Beispiele aus dem wirklichen Leben

Ein großartiges Beispiel für die Anwendung von AM-Technologien in der realen Luft- und Raumfahrt ist das Unternehmen Axle Box. Das Unternehmen entwickelte eine Drohnenplattform für SkyFire für seine Kunden aus der Forstwirtschaft und dem Brandschutz. Diese Elemente mussten den Bedingungen eines groß angelegten Feuerwehreinsatzes aus der Luft standhalten - Feuer, Wasser und Wind. Die Teile wurden zu den niedrigsten Kosten und mit den kürzesten Vorlaufzeiten im Vergleich zur Konkurrenz hergestellt.
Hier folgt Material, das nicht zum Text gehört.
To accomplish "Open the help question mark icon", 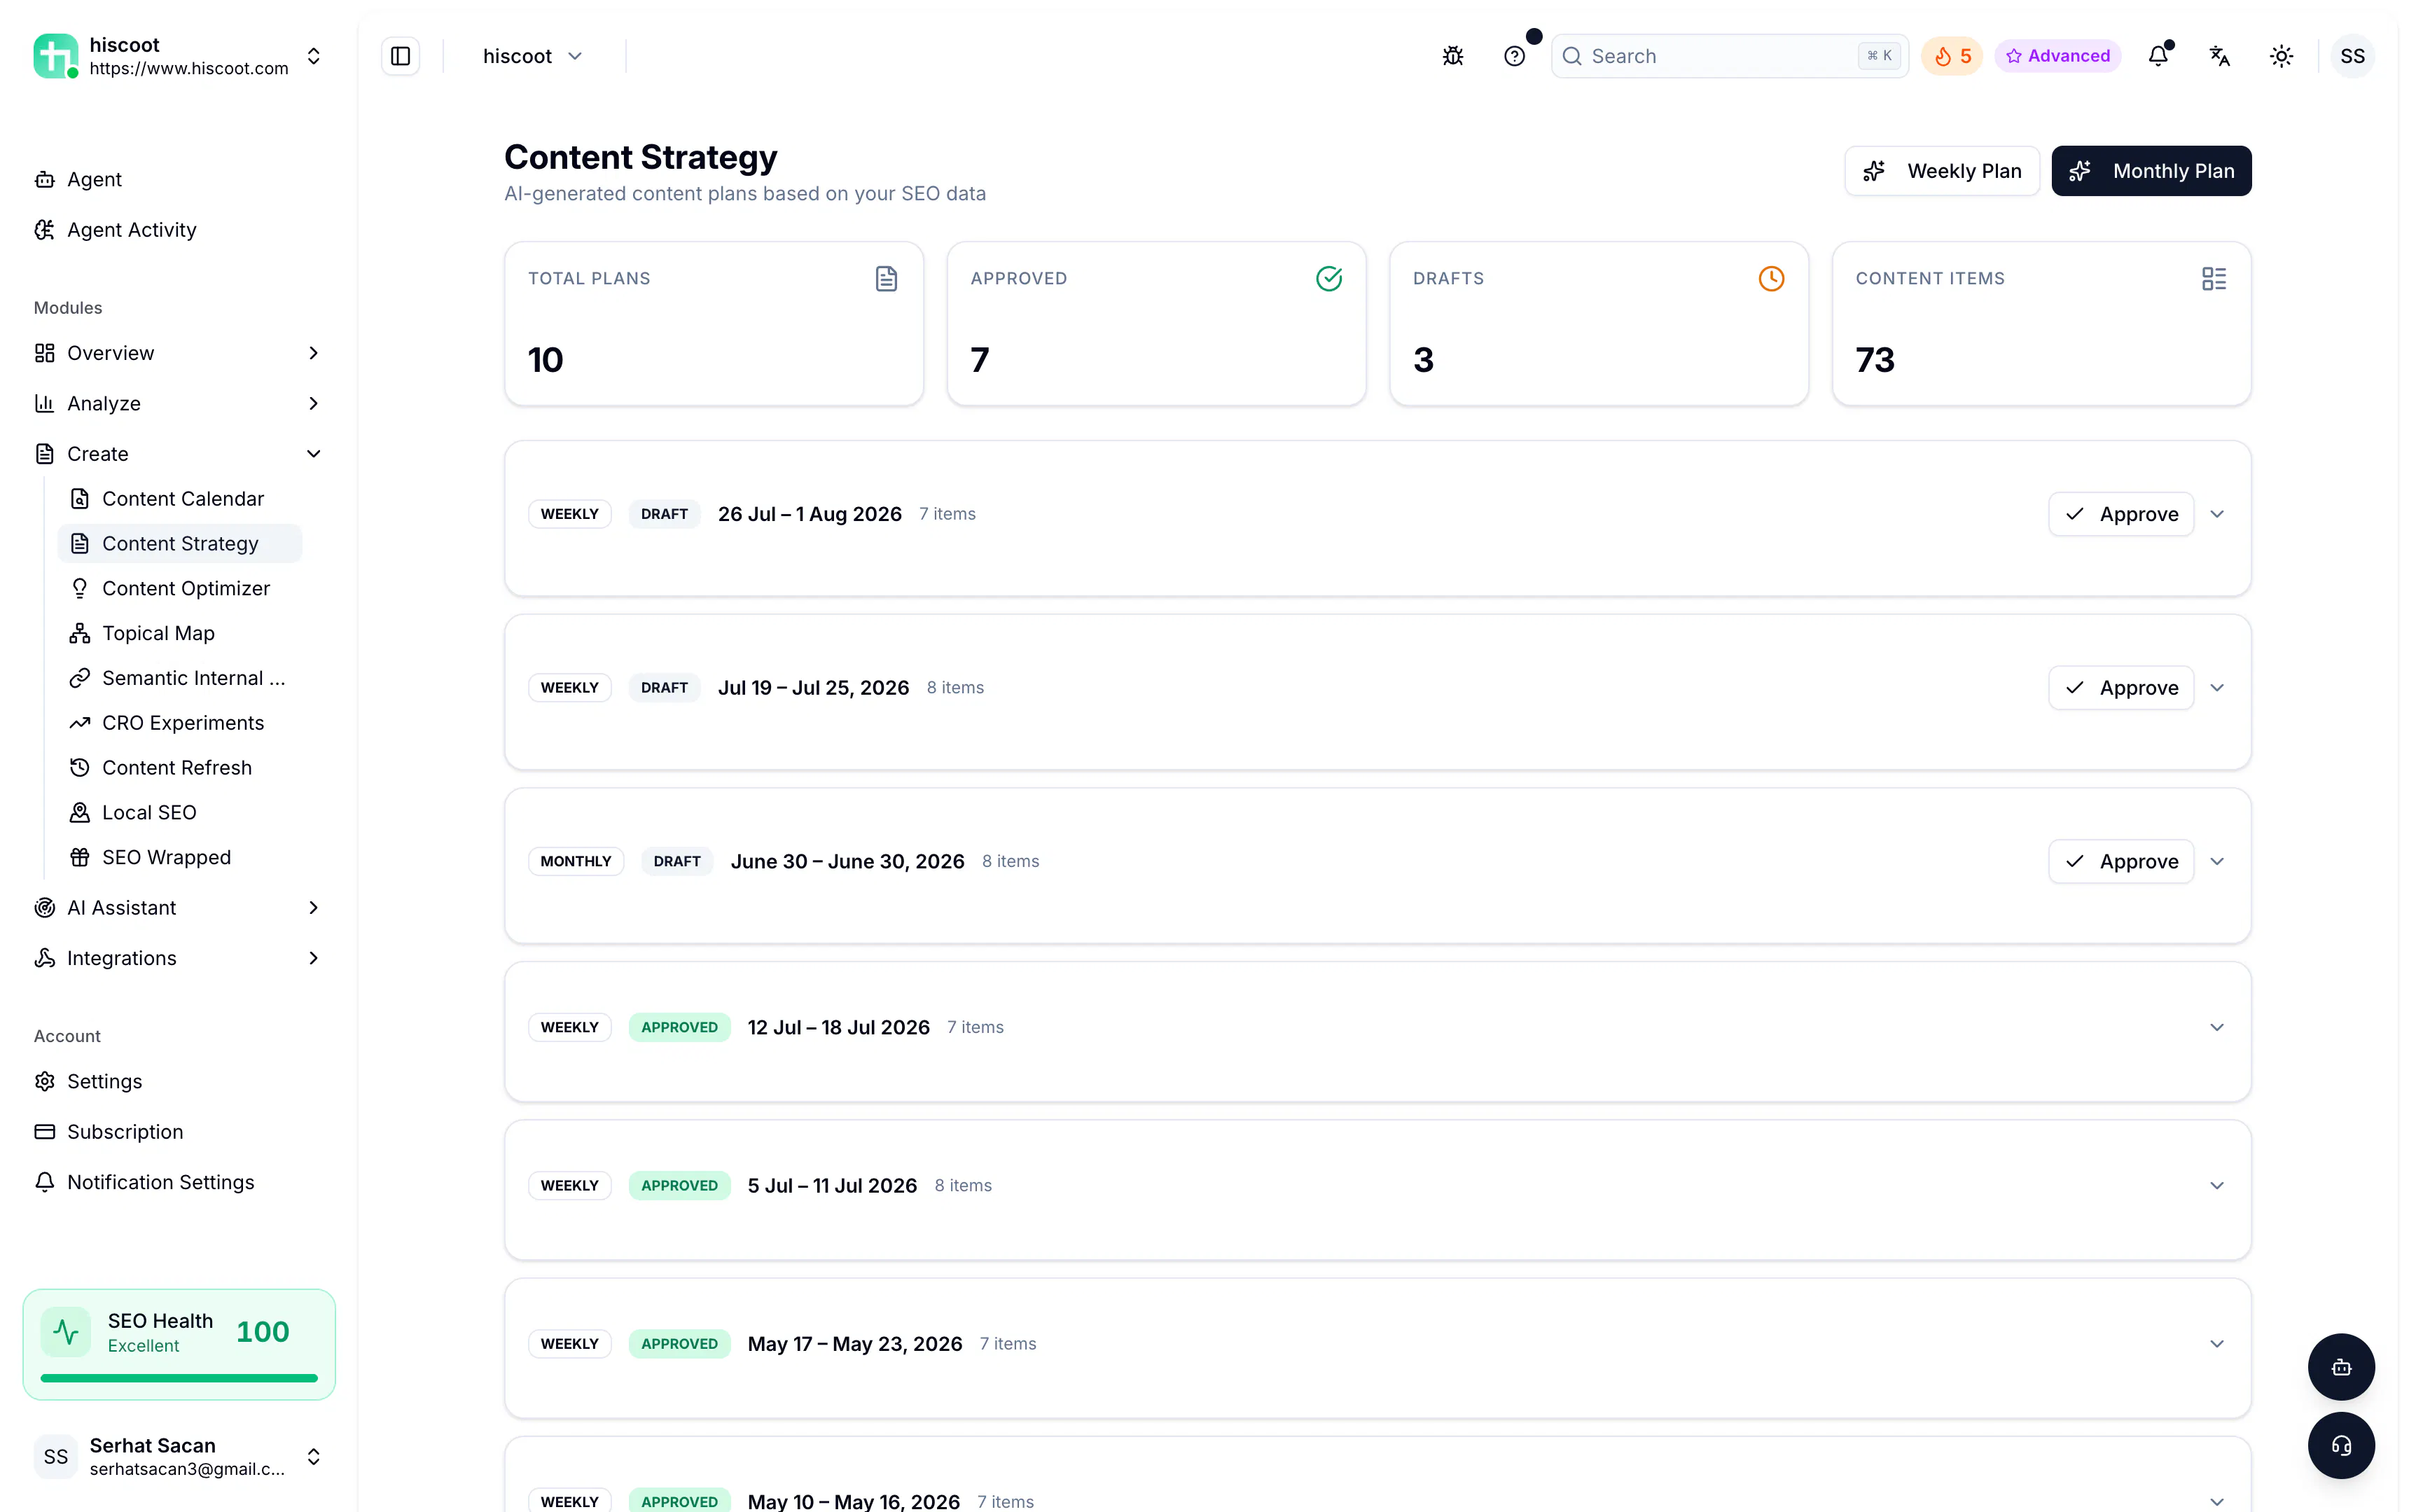I will pyautogui.click(x=1514, y=56).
Der Mittelkörper der Drohne wurde mit dem Filament Essentium HTN CF25 und die Seitenabdeckungen mit dem Filament PA CF gedruckt. Beide Materialien übertrafen in Flugtests die Erwartungen und bewiesen hervorragende mechanische Eigenschaften und hohe Geschwindigkeit.



Video 2. Ein 3D-gedrucktes Teil für eine Drohnenlandeplattform von Axle Box. Quelle: Essentium.

Eine sehr häufige Fehlfunktion in Flugzeugen ist ein Hydraulikausfall, der meist auf das Gewicht des Flugzeugs und die Belastungen während des Flugs zurückzuführen ist. Die Reparatur eines Hydraulikschadens war früher sehr zeit- und personalaufwändig, da mehrere Techniker erforderlich waren, um die Fehlerquelle zu finden und das Ersatzteil während des Einbaus in Position zu halten. Diese Hydraulikausfälle traten so häufig auf und waren so kostspielig zu reparieren, dass ein großer Hersteller der Luft- und Raumfahrtindustrie beschloss, eine Halterung in 3D zu drucken, die das Ersatzteil an Ort und Stelle hält, ohne dass zusätzliches Personal zur Unterstützung des Prozesses benötigt wird.

Die Einführung der additiven Fertigung in der Luft- und Raumfahrt war eine bahnbrechende Entwicklung sowohl für AM als auch für die Luft- und Raumfahrtindustrie. Für die Welt des 3D-Drucks war dies eine aufregende und transformierende Herausforderung, da in der Luft- und Raumfahrtindustrie eine Vielzahl spezieller Materialien mit fortschrittlichen Eigenschaften benötigt werden. Und für die Luft- und Raumfahrtindustrie war es ein wichtiger Schritt in Richtung größerer Designflexibilität, Kostensenkung und logistischer Unabhängigkeit, dank der beeindruckenden Geschwindigkeit, Skalierbarkeit und Iterationsmöglichkeiten, die der 3D-Druck bietet.